▶ [OBJECTIVE]: Copy out all of the material below word for word, keeping every line in its original order.

○ ○ ○ ○ ○ ○ ○

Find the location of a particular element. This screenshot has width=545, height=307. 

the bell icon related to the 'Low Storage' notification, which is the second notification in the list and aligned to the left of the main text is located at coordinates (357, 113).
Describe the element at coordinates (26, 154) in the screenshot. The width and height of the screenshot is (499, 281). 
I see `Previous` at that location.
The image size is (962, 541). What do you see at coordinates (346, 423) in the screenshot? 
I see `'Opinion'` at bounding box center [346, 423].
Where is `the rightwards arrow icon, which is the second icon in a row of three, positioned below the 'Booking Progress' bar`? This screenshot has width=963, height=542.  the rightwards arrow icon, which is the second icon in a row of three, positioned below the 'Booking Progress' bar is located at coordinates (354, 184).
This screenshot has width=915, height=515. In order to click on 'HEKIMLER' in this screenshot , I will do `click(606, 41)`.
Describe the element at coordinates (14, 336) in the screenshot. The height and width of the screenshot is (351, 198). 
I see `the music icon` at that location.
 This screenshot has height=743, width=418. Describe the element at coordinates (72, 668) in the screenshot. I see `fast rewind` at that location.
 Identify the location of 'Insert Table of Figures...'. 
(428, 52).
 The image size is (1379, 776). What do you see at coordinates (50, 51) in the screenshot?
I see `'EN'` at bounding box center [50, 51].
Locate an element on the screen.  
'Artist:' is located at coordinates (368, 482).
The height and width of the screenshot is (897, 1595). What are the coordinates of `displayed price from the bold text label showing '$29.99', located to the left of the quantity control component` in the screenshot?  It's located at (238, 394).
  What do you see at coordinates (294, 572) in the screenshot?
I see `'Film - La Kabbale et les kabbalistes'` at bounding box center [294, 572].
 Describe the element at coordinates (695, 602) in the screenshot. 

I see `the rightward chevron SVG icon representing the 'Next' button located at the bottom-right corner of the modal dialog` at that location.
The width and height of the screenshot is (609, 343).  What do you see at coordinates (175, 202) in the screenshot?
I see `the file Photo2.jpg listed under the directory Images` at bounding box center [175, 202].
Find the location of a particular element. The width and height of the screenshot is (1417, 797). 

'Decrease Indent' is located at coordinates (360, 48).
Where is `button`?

○ ○ ○ ○ ○ ○ ○

▶ [TASK ANSWER]:
Find the location of a particular element. This screenshot has width=545, height=307. 

the bell icon related to the 'Low Storage' notification, which is the second notification in the list and aligned to the left of the main text is located at coordinates (357, 113).
Describe the element at coordinates (26, 154) in the screenshot. The width and height of the screenshot is (499, 281). 
I see `Previous` at that location.
The image size is (962, 541). What do you see at coordinates (346, 423) in the screenshot? 
I see `'Opinion'` at bounding box center [346, 423].
Where is `the rightwards arrow icon, which is the second icon in a row of three, positioned below the 'Booking Progress' bar`? This screenshot has width=963, height=542.  the rightwards arrow icon, which is the second icon in a row of three, positioned below the 'Booking Progress' bar is located at coordinates (354, 184).
This screenshot has width=915, height=515. In order to click on 'HEKIMLER' in this screenshot , I will do `click(606, 41)`.
Describe the element at coordinates (14, 336) in the screenshot. The height and width of the screenshot is (351, 198). 
I see `the music icon` at that location.
 This screenshot has height=743, width=418. Describe the element at coordinates (72, 668) in the screenshot. I see `fast rewind` at that location.
 Identify the location of 'Insert Table of Figures...'. 
(428, 52).
 The image size is (1379, 776). What do you see at coordinates (50, 51) in the screenshot?
I see `'EN'` at bounding box center [50, 51].
Locate an element on the screen.  
'Artist:' is located at coordinates (368, 482).
The height and width of the screenshot is (897, 1595). What are the coordinates of `displayed price from the bold text label showing '$29.99', located to the left of the quantity control component` in the screenshot?  It's located at (238, 394).
  What do you see at coordinates (294, 572) in the screenshot?
I see `'Film - La Kabbale et les kabbalistes'` at bounding box center [294, 572].
 Describe the element at coordinates (695, 602) in the screenshot. 

I see `the rightward chevron SVG icon representing the 'Next' button located at the bottom-right corner of the modal dialog` at that location.
The width and height of the screenshot is (609, 343).  What do you see at coordinates (175, 202) in the screenshot?
I see `the file Photo2.jpg listed under the directory Images` at bounding box center [175, 202].
Find the location of a particular element. The width and height of the screenshot is (1417, 797). 

'Decrease Indent' is located at coordinates (360, 48).
Where is `button`?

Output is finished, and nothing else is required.